I deploy my application on AWS ECS using EC2 instances. It's being managed through Terraform and I have not faced such issue before.
Recently I made some changes on my backend which introduced a bug which could cause a timeout. Because of that, my backend crushed.
The event messages shown on the deployment tab of the service are as following:
service backend instance i-000a000b0b0000c port 8000 is unhealthy in target-group backend-prod-backend L due to (reason Request timed out)
service backend has stopped 1 running tasks: task a000000f000f00000000ffef00a0f0af.
service backend deregistered 1 targets in target-group backend-prod-backend
(service backend, taskSet ecs-svc/0000000000000000000) has begun draining connections on 1 tasks.
service backend deregistered 1 targets in target-group backend-prod-backend
service backend has started 1 tasks: task a111111f111f111231241ffef00a0f0af.
As it can be seen, the task was stopped and a new task was started. However, the new task was stuck with a Provisioning
status, making it pending.
I tried restarting the EC2 instances. I even deleted the whole ECS cluster and all the instances and rerun Terraform so it could redo everything, but it still stays on the same status.

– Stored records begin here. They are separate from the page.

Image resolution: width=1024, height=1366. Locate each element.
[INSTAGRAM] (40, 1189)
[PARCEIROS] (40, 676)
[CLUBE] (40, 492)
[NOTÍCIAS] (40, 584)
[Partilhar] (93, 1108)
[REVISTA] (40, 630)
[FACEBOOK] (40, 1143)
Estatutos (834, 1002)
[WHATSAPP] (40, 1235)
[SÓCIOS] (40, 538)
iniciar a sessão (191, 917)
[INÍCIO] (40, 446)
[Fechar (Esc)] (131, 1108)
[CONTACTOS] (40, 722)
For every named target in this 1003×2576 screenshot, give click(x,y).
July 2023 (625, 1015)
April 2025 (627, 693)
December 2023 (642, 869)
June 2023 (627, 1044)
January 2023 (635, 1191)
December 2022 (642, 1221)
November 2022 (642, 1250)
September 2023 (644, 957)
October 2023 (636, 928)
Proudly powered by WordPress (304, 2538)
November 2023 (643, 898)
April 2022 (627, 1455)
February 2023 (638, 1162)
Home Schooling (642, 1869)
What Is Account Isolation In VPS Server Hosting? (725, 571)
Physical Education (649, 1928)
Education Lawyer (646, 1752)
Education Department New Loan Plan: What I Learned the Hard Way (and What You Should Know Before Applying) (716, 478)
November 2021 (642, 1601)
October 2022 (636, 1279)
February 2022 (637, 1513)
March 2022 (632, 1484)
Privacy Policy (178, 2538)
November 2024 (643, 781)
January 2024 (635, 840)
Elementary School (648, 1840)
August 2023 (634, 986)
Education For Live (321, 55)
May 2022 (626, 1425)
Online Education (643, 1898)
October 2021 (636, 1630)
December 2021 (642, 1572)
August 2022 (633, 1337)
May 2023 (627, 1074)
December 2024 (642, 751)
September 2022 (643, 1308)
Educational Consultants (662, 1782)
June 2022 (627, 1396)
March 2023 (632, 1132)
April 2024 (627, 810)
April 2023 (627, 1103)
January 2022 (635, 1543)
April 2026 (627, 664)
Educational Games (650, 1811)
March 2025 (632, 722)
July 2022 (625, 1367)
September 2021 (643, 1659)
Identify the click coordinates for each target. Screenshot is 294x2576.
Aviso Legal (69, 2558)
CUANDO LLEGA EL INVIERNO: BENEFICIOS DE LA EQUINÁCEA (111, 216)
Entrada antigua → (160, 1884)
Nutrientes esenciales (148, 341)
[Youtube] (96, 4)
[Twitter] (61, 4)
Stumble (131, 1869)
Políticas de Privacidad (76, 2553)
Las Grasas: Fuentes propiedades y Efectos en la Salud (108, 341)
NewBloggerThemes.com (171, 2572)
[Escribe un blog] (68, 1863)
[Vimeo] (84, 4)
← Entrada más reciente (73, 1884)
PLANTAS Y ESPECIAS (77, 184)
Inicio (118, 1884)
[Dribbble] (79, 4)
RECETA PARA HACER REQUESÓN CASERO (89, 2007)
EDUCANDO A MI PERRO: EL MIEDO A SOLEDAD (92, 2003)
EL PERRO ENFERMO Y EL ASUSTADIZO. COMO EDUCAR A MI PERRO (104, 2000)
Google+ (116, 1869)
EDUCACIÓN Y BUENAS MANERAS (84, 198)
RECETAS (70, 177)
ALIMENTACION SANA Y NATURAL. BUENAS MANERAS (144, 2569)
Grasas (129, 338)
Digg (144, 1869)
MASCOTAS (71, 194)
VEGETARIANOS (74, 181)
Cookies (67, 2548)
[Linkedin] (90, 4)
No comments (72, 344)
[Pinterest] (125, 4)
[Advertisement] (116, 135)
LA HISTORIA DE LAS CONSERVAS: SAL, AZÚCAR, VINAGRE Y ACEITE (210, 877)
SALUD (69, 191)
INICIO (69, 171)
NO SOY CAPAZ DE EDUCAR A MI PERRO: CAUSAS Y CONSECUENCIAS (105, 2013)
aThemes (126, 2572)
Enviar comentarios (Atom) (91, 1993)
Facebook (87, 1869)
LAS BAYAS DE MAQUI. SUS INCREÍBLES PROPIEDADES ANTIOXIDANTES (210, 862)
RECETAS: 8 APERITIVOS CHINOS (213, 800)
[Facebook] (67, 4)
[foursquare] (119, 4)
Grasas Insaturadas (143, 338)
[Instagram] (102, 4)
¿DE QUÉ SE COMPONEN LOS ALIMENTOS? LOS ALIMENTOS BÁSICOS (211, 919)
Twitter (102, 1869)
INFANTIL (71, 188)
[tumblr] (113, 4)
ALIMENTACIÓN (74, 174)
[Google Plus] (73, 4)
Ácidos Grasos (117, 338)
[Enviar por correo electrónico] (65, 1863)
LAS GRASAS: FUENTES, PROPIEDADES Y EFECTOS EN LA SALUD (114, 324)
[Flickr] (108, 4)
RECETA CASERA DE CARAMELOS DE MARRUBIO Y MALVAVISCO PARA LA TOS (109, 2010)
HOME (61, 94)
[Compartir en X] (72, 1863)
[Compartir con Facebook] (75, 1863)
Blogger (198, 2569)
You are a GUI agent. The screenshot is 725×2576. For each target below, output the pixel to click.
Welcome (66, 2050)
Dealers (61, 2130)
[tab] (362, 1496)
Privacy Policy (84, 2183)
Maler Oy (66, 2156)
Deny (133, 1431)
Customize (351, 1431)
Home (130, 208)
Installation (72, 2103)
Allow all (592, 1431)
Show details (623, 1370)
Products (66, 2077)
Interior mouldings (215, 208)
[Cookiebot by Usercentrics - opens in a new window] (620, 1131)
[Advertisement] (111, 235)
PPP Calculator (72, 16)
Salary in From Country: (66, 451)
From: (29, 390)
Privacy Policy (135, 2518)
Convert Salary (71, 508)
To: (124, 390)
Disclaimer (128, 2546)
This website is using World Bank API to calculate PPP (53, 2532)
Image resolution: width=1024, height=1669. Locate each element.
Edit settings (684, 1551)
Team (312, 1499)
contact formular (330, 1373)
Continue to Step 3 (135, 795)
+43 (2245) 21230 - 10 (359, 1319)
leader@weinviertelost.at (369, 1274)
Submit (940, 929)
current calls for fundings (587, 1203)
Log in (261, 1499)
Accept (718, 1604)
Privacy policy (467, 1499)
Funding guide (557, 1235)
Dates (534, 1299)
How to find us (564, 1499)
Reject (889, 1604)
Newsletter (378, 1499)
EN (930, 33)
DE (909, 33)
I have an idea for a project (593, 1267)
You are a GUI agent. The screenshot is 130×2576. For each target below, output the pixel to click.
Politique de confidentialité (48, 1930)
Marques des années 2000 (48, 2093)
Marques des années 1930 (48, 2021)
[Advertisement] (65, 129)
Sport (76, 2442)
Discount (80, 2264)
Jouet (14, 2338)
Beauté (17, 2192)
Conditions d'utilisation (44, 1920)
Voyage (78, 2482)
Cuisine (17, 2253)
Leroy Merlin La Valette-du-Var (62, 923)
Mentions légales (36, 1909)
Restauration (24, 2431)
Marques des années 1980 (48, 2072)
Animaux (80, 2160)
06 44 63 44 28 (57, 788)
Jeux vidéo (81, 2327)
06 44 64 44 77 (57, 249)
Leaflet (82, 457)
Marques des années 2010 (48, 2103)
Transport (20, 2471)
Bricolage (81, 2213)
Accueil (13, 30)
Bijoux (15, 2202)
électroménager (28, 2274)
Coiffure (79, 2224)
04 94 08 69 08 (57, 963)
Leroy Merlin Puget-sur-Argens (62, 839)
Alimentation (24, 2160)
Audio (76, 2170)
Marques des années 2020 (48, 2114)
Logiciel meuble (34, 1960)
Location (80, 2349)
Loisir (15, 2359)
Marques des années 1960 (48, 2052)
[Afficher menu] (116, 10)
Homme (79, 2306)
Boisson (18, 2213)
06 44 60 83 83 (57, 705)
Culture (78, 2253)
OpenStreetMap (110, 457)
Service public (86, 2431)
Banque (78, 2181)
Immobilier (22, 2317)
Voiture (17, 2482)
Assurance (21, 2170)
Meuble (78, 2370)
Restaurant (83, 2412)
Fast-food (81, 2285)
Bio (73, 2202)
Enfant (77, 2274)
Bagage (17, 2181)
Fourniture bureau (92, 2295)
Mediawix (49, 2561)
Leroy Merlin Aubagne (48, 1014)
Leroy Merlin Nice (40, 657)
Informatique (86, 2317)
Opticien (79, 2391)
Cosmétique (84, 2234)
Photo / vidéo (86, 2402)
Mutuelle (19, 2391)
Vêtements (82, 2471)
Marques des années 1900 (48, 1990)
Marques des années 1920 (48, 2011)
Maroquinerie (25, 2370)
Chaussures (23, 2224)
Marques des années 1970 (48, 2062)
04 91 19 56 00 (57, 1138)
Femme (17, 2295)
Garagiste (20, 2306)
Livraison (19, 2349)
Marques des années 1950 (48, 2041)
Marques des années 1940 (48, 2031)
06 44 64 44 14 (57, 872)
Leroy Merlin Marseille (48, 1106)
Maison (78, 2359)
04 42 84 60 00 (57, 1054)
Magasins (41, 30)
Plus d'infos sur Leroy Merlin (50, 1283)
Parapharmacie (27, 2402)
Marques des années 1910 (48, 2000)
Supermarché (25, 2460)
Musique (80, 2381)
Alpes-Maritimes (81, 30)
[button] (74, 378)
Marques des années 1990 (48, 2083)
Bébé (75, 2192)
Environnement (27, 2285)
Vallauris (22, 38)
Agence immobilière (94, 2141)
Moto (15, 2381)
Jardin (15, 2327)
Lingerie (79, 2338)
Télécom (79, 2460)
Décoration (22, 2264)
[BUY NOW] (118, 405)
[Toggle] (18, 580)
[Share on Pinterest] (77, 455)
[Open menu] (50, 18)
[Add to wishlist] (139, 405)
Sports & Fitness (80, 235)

I have the same version on another environment with the same configuration, but it was able to restart.
I know this might too specific, so I'm not hoping for an answer that solves the issue, but mostly for suggestion on how to deal with such case. How can I debug it? Is there a better way I can make it restart?
Answering my question, as I was able to resolve this. The Container Instance Agent Version had automatically upgraded, requiring more resources (Memory/CPU) to start. I had to release some of the resources allocated to the ECS Task in order to allow the agent start the task.